◆ Excerpted passage ◆
+ + + +

- Conference: Big Ten Conference
- Record: 3–8 (1–7 Big Ten)
- Head coach: Dennis Green (5th season);
- Captains: Casey Cummings; Jim Torkelson;
- Home stadium: Dyche Stadium

= 1985 Northwestern Wildcats football team =

American college football season

The 1985 Northwestern Wildcats team represented Northwestern University during the 1985 Big Ten Conference football season. In their fifth year under head coach Dennis Green, the Wildcats compiled a 3–8 record (1–7 against Big Ten Conference opponents) and finished in a tie for last place in the Big Ten Conference.

The team's offensive leaders were quarterback Mike Greenfield with 2,152 passing yards, Stanley Davenport with 598 rushing yards, and Curtis Duncan with 498 receiving yards.

+ + + +

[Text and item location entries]
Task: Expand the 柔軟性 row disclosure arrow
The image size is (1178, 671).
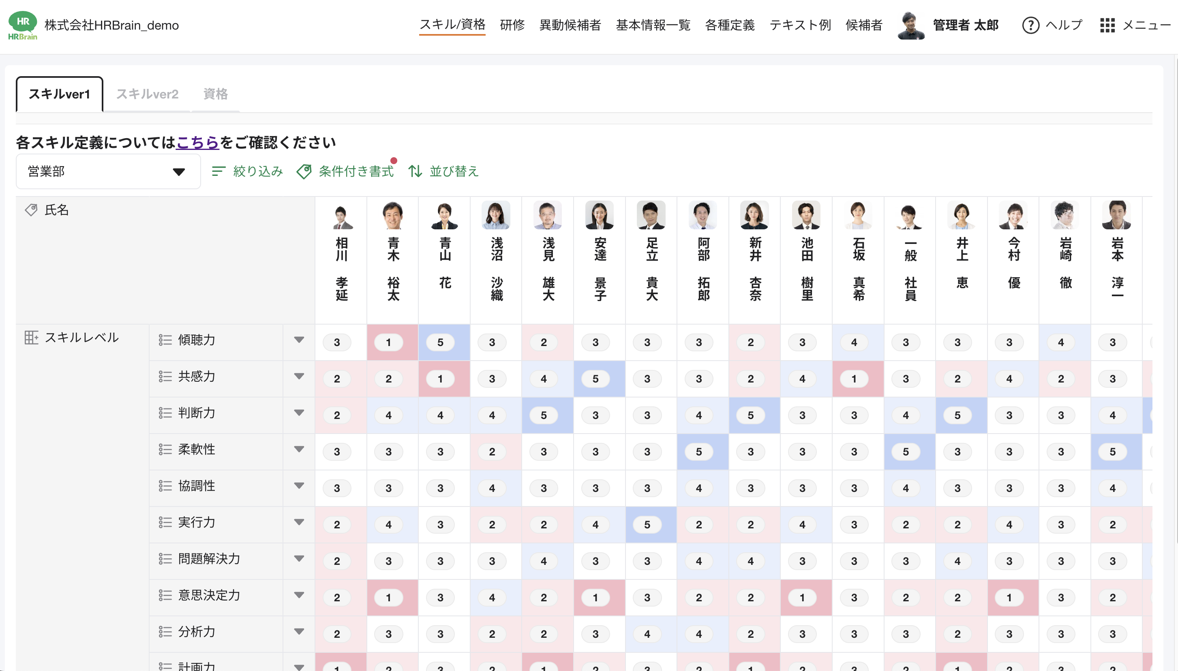Action: [x=300, y=449]
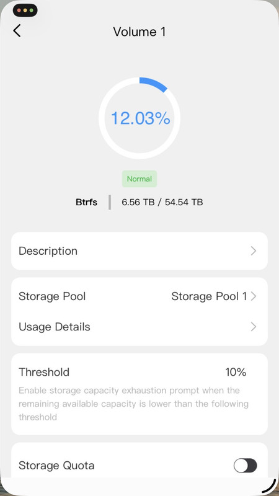The width and height of the screenshot is (279, 496).
Task: Click the green maximize dot
Action: [32, 11]
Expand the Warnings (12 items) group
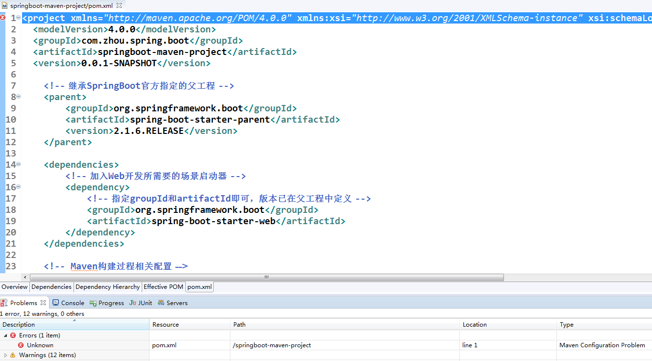The height and width of the screenshot is (361, 652). click(5, 355)
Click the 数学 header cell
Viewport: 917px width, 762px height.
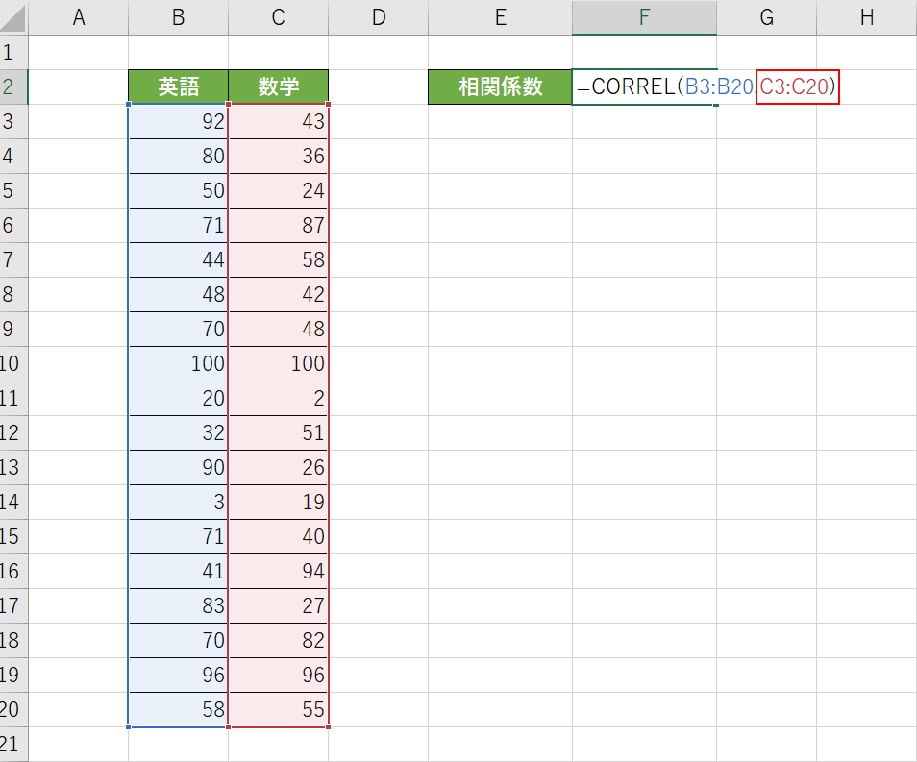point(278,87)
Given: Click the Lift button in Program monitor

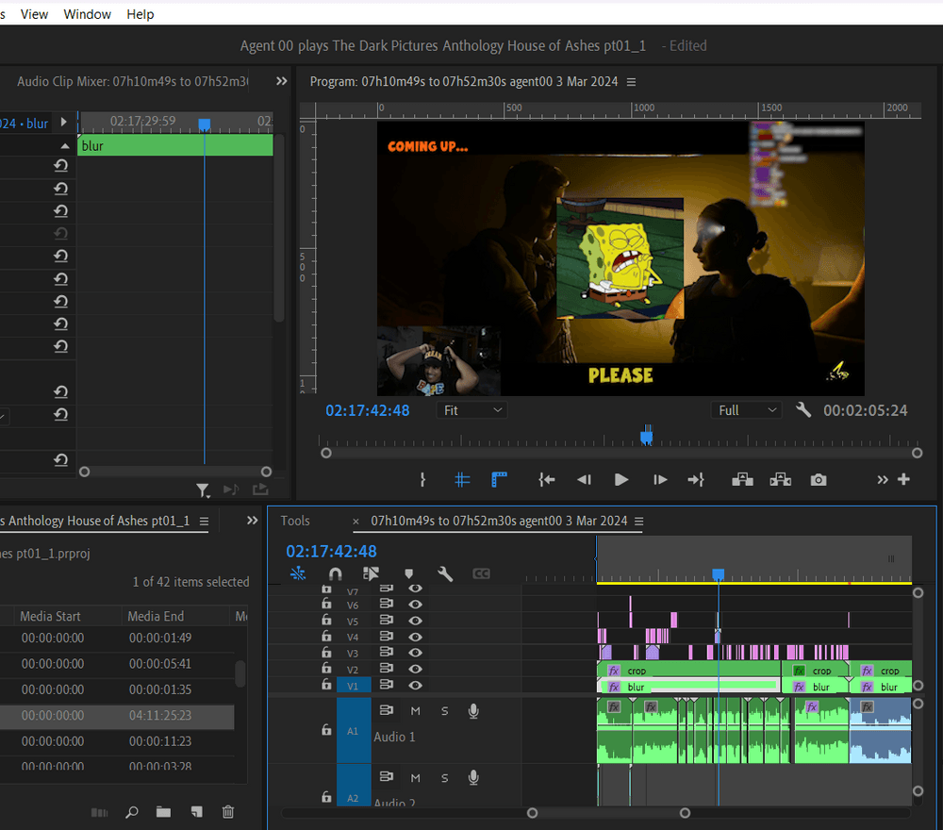Looking at the screenshot, I should pos(742,479).
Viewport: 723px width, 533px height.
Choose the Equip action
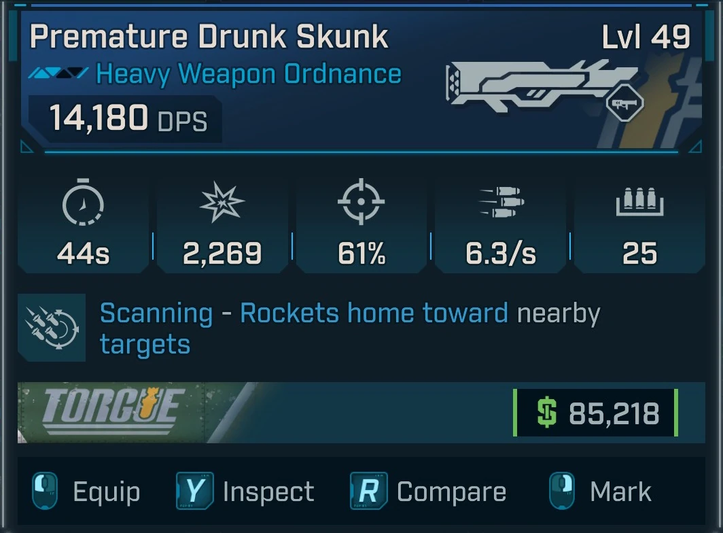[86, 492]
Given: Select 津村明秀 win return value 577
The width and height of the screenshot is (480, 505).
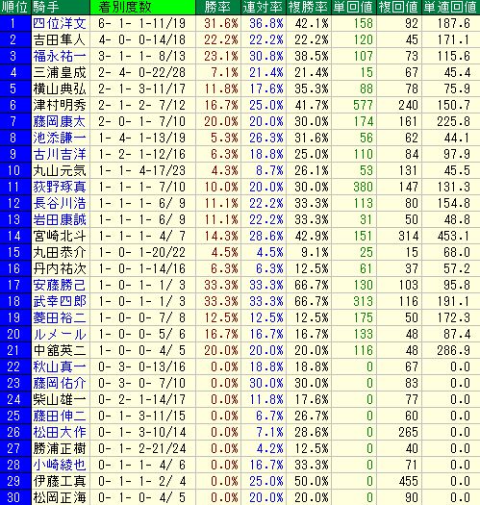Looking at the screenshot, I should pos(363,105).
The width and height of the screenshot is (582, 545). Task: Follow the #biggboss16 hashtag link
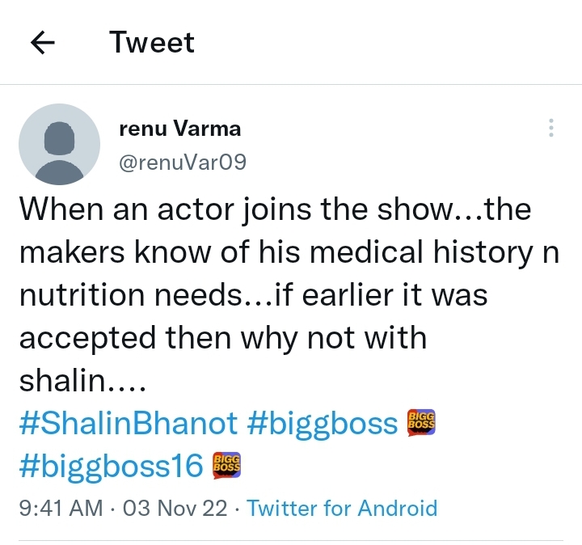click(109, 465)
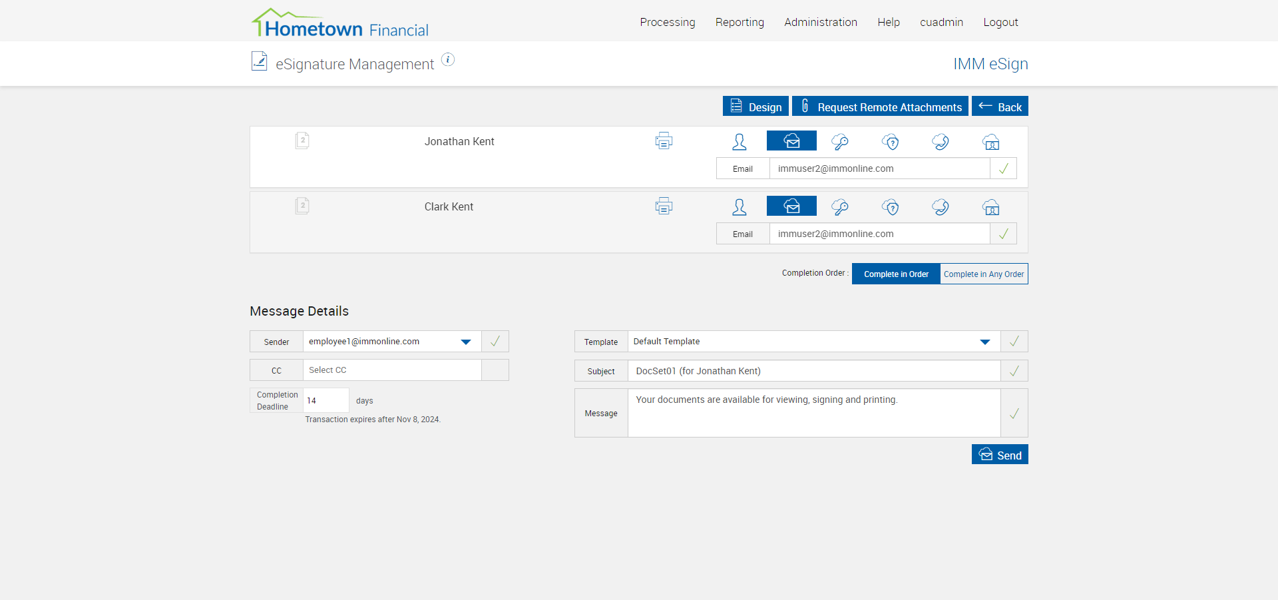Select the person icon in Clark Kent's row
This screenshot has height=600, width=1278.
(x=740, y=206)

+ + + +

◆ Task set ◆
A. Answer these questions from the 1985 Northwestern Wildcats text, giving each answer on its own line with the matching mark:
(i) Who were the team's captains?
(ii) In which stadium did the team play its home games?
(iii) How many passing yards did quarterback Mike Greenfield have?
B. Repeat the passage of the 1985 Northwestern Wildcats text starting at "The team's offensive" and ending at "498 receiving yards.".

◆ Full solutions ◆
A.
(i) Casey Cummings and Jim Torkelson
(ii) Dyche Stadium
(iii) 2,152

B.
The team's offensive leaders were quarterback Mike Greenfield with 2,152 passing yards, Stanley Davenport with 598 rushing yards, and Curtis Duncan with 498 receiving yards.